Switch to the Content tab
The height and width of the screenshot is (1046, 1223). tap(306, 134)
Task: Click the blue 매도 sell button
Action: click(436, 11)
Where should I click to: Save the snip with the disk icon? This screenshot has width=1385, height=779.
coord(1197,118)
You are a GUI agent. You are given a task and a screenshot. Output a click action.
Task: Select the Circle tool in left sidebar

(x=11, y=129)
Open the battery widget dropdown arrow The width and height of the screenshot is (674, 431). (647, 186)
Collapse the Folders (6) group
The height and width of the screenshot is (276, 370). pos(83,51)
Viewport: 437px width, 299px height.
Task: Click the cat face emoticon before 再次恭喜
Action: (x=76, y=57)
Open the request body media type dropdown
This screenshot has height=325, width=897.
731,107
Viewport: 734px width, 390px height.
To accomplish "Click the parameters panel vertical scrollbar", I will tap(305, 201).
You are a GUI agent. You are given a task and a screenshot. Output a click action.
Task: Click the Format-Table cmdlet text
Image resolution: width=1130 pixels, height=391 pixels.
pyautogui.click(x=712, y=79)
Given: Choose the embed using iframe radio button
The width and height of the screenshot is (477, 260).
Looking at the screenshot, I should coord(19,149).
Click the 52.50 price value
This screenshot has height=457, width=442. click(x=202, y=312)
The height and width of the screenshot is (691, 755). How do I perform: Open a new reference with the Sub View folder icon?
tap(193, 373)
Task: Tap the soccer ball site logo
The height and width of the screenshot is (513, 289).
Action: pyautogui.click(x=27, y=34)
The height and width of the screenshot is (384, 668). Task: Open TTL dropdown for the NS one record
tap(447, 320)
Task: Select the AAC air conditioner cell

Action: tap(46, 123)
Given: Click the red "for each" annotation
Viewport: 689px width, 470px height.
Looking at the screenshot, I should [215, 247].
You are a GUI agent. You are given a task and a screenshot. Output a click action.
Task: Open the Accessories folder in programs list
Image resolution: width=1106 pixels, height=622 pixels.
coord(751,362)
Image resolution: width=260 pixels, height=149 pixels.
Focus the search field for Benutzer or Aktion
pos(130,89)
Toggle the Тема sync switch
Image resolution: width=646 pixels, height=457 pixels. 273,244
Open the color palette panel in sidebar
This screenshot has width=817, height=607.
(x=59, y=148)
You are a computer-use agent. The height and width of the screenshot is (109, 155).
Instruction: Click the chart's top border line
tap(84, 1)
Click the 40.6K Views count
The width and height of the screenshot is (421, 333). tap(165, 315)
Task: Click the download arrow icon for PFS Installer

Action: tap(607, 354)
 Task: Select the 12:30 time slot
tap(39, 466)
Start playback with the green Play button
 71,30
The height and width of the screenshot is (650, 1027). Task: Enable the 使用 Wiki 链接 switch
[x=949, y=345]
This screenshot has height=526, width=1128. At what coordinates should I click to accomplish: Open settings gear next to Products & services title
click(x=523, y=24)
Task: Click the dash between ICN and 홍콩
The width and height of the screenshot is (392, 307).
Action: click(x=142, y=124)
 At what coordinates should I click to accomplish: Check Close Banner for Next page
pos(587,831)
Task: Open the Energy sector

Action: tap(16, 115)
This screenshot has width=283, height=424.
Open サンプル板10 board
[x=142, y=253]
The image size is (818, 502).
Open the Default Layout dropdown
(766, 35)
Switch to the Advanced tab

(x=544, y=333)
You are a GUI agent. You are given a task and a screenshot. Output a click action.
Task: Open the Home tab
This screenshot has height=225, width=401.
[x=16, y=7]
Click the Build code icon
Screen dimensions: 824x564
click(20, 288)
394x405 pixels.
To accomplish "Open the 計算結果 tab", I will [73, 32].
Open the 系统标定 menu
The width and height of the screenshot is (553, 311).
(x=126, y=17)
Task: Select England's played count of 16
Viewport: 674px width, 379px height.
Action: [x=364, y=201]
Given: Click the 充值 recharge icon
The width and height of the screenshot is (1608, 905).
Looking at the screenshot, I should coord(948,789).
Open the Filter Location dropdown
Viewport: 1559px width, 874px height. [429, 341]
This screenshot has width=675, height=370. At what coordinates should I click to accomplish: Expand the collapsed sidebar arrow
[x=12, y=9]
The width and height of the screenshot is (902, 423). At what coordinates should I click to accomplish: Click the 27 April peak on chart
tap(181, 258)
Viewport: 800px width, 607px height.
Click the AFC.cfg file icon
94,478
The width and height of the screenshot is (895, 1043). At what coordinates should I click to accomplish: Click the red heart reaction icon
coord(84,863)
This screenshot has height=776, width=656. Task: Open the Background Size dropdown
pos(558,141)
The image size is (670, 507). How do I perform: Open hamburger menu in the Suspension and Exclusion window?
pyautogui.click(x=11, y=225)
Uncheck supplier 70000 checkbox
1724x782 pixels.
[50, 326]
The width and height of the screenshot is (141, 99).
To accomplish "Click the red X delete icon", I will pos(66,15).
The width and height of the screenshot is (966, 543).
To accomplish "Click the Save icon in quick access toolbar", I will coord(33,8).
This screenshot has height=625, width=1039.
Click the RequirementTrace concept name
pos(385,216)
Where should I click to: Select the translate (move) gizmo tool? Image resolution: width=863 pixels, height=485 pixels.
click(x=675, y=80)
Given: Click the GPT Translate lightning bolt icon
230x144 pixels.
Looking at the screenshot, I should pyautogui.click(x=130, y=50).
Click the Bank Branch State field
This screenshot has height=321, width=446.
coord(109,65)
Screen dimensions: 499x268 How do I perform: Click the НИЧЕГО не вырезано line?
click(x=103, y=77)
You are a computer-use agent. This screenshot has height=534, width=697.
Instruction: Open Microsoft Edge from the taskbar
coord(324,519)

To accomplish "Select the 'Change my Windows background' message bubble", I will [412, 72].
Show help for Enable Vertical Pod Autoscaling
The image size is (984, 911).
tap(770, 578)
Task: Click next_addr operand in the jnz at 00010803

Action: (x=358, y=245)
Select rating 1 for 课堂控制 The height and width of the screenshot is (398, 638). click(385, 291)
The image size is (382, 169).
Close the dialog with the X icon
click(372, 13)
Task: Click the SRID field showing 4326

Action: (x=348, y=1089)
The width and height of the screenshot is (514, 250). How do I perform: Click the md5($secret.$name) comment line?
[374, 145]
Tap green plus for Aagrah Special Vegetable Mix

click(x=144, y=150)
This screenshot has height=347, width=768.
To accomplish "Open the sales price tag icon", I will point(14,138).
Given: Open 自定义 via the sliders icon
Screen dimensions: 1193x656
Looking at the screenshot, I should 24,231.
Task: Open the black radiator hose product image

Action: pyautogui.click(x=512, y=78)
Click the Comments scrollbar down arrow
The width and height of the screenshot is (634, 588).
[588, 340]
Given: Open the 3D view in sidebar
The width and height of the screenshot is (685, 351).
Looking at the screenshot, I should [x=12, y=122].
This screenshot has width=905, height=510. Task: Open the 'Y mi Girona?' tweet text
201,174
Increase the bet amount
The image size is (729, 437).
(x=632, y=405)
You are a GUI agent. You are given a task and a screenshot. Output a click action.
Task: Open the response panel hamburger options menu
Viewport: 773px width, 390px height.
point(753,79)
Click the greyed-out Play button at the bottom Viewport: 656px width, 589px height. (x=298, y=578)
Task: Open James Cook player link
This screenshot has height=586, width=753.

__________________________________________________

■ **Aim of the exercise**
Turn the items from the line with "Image resolution: width=260" up to and including the line with "(x=544, y=333)" into a Markdown table with the columns Row and Line. Number each row and leave out blank lines.

■ **Exercise answer**
| Row | Line |
|---|---|
| 1 | Image resolution: width=260 pixels, height=149 pixels. |
| 2 | Focus the search field for Benutzer or Aktion |
| 3 | pos(130,89) |
| 4 | Toggle the Тема sync switch |
| 5 | Image resolution: width=646 pixels, height=457 pixels. 273,244 |
| 6 | Open the color palette panel in sidebar |
| 7 | This screenshot has width=817, height=607. |
| 8 | (x=59, y=148) |
| 9 | You are a computer-use agent. The height and width of the screenshot is (109, 155). |
| 10 | Instruction: Click the chart's top border line |
| 11 | tap(84, 1) |
| 12 | Click the 40.6K Views count |
| 13 | The width and height of the screenshot is (421, 333). tap(165, 315) |
| 14 | Task: Click the download arrow icon for PFS Installer |
| 15 | Action: tap(607, 354) |
| 16 |  Task: Select the 12:30 time slot |
| 17 | tap(39, 466) |
| 18 | Start playback with the green Play button |
| 19 |  71,30 |
| 20 | The height and width of the screenshot is (650, 1027). Task: Enable the 使用 Wiki 链接 switch |
| 21 | [x=949, y=345] |
| 22 | This screenshot has height=526, width=1128. At what coordinates should I click to accomplish: Open settings gear next to Products & services title |
| 23 | click(x=523, y=24) |
| 24 | Task: Click the dash between ICN and 홍콩 |
| 25 | The width and height of the screenshot is (392, 307). |
| 26 | Action: click(x=142, y=124) |
| 27 |  At what coordinates should I click to accomplish: Check Close Banner for Next page |
| 28 | pos(587,831) |
| 29 | Task: Open the Energy sector |
| 30 | Action: tap(16, 115) |
| 31 | This screenshot has width=283, height=424. |
| 32 | Open サンプル板10 board |
| 33 | [x=142, y=253] |
| 34 | The image size is (818, 502). |
| 35 | Open the Default Layout dropdown |
| 36 | (766, 35) |
| 37 | Switch to the Advanced tab |
| 38 | (x=544, y=333) |